::: PAGE TEXT
[swift-evolution] Proposal: Contiguous Variables (A.K.A. Fixed Sized Array Type)
Nate Birkholz
nbirkholz at gmail.com
Thu Jan 28 21:35:53 CST 2016
What about (n of Type)?
Sent from my iPhone, please excuse brevity and errors
> On Jan 28, 2016, at 7:32 PM, Félix Cloutier via swift-evolution <swift-evolution at swift.org> wrote:
>
> Currently, arrays contained in C structures are exported as tuples to Swift. If tuples need magic to align like C arrays, that magic already exists. Operators can't appear inside a type, so I don't think that it would be a problem to reuse * there either.
>
> Aesthetically speaking, I think that (N x Type) looks better than (N * Type), but I don't like that (0xBeef) is either a tuple of 0 Beef objects or a hex number, which would be a problem if Swift must allow integers a type parameters.
>
> Félix
>
>> Le 28 janv. 2016 à 22:12:29, Justin Kolb via swift-evolution <swift-evolution at swift.org> a écrit :
>>
>> I’m not sure I like the fact that they would be associated with tuples. As far as I’m aware tuples don’t have a public or well documented memory layout and most likely it would be better to keep them that way. To be compatible with C a fixed size array would have to have similar memory layout requirements. Also I assume there was a reason not to allow subscripting of tuples originally and adding it to something similar might confuse things. If any of these things are non-issues then I’m fine with them looking like tuples. I do think they will need to be able to be initialized with array like initializers in some form.
::::::
::: DATA EXCERPT
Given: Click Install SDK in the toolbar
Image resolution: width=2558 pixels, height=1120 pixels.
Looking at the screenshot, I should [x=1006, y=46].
::::::
REQUESTS:
• A. For each statement, answer yes or no according to the swift-evolution thread and quote the words from the thread that decide it.
(i) Arrays inside C structures are currently exported to Swift as tuples.
(ii) Félix finds (N * Type) more pleasing to look at than (N x Type).
(iii) Justin says tuples have a well-documented memory layout.
• B. Answer these from the swift-evolution thread:
(i) What syntax does Nate Birkholz propose?
(ii) Which expression could be read either as a tuple of 0 Beef objects or as a hex number?
(iii) According to Justin, what kind of initializers will fixed-size arrays need to support in some form?
• C. Carry the swift-evolution thread on fixed-size arrays forward from the point where it stops.
The material above comes from a separate source with no connection to the swift-evolution thread.

EXERCISE RESPONSES:
• A.
(i) Yes: "Currently, arrays contained in C structures are exported as tuples to Swift."
(ii) No: "I think that (N x Type) looks better than (N * Type)"
(iii) No: "tuples don’t have a public or well documented memory layout"

• B.
(i) (n of Type)
(ii) (0xBeef)
(iii) Array-like initializers

• C.
>>
>> I somewhat wish they would have been added in originally as it seems like it will be trickier to find a good form that isn’t already taken. I think it would probably be problematic for the parser to make use of `*` or `x`. Maybe after moving the count to the front of the declaration `:` would end up being different enough from other uses of `:` to make this work:
>>
>> let values: (4:Int)
>>
>>
>>> On Jan 28, 2016, at 9:04 PM, Trent Nadeau <tanadeau at gmail.com> wrote:
>>>
>>> That looks great except that I would prefer (4 * Int). Having "x" as an operator looks very odd to me, and it doesn't fit with the rest of the language.
>>>
>>> On Thu, Jan 28, 2016 at 8:07 PM, Erica Sadun via swift-evolution <swift-evolution at swift.org> wrote:
>>>> I find
>>>>
>>>> let values: (4 x Int) = (1, 2, 3, 4)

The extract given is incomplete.